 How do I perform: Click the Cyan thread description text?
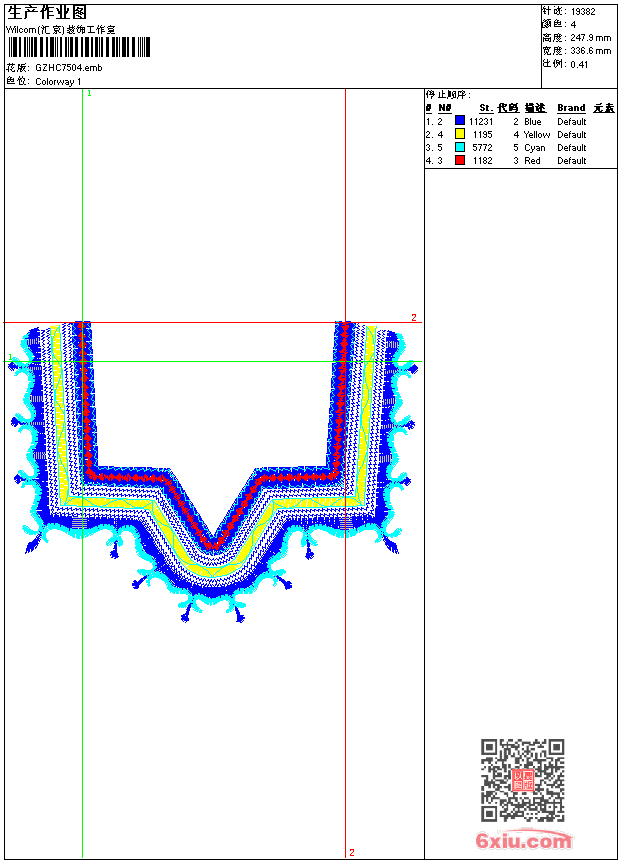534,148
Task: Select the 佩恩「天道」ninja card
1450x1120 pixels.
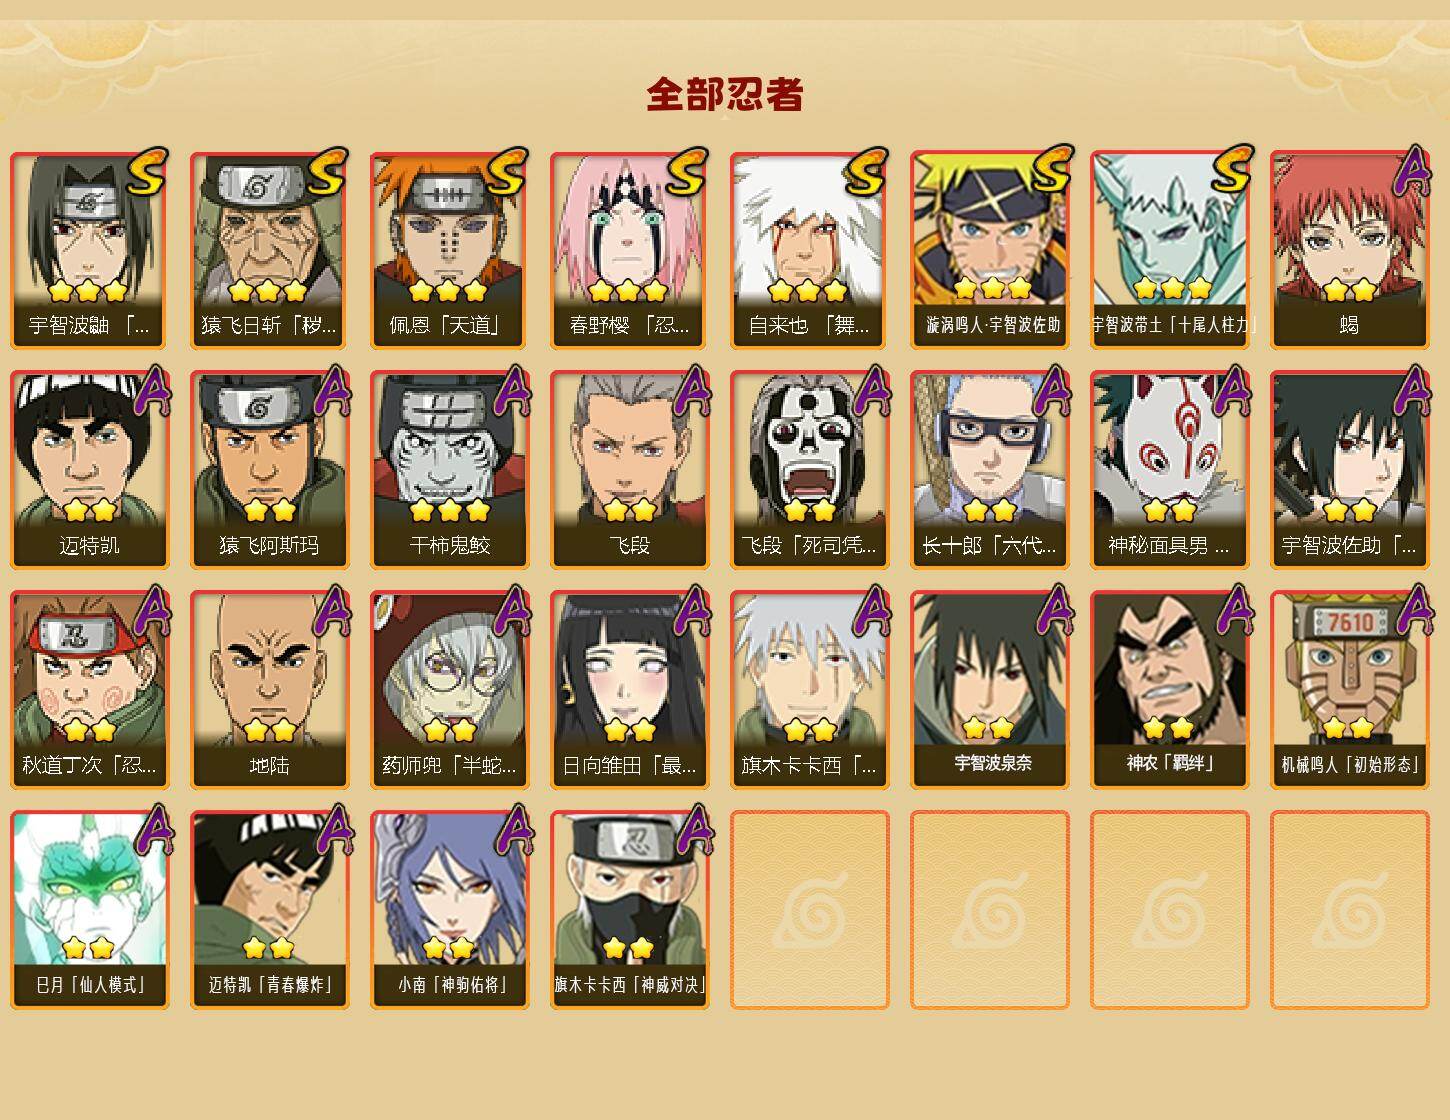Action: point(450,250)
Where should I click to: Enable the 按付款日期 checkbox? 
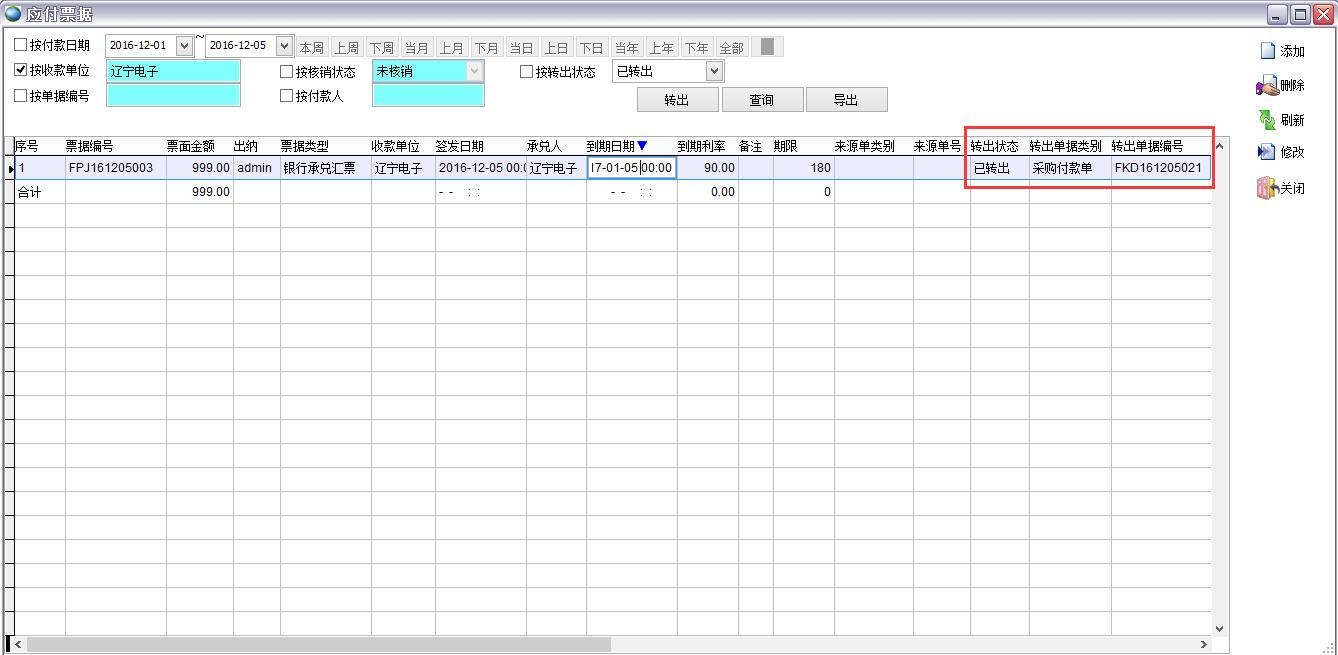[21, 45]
...
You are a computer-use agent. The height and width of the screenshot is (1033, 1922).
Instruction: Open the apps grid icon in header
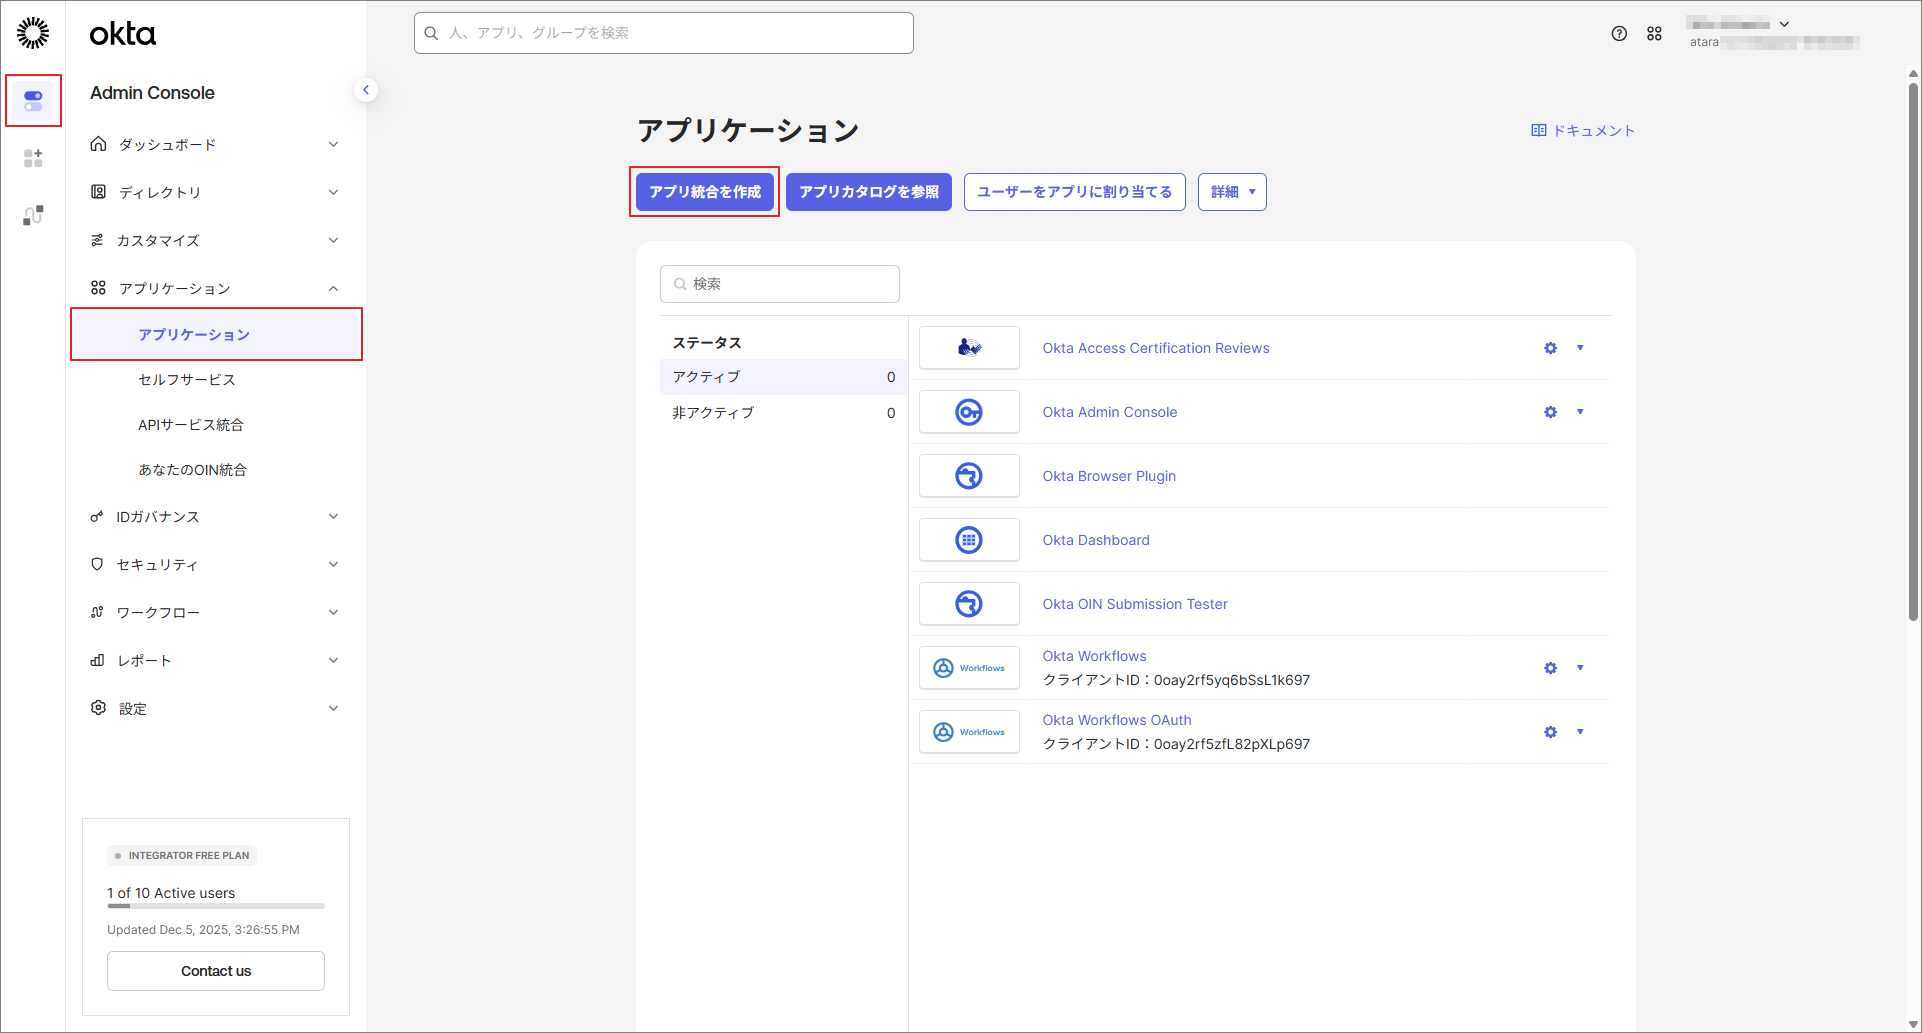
==
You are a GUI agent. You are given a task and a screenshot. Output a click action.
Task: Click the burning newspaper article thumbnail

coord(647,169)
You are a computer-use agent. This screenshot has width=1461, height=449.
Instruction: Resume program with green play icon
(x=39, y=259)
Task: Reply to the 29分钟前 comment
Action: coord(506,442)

● **EXERCISE**:
How many lines in the records above contain the string "computer"? Case counts. Give only the number.

● **SOLUTION TO THIS TASK**:
2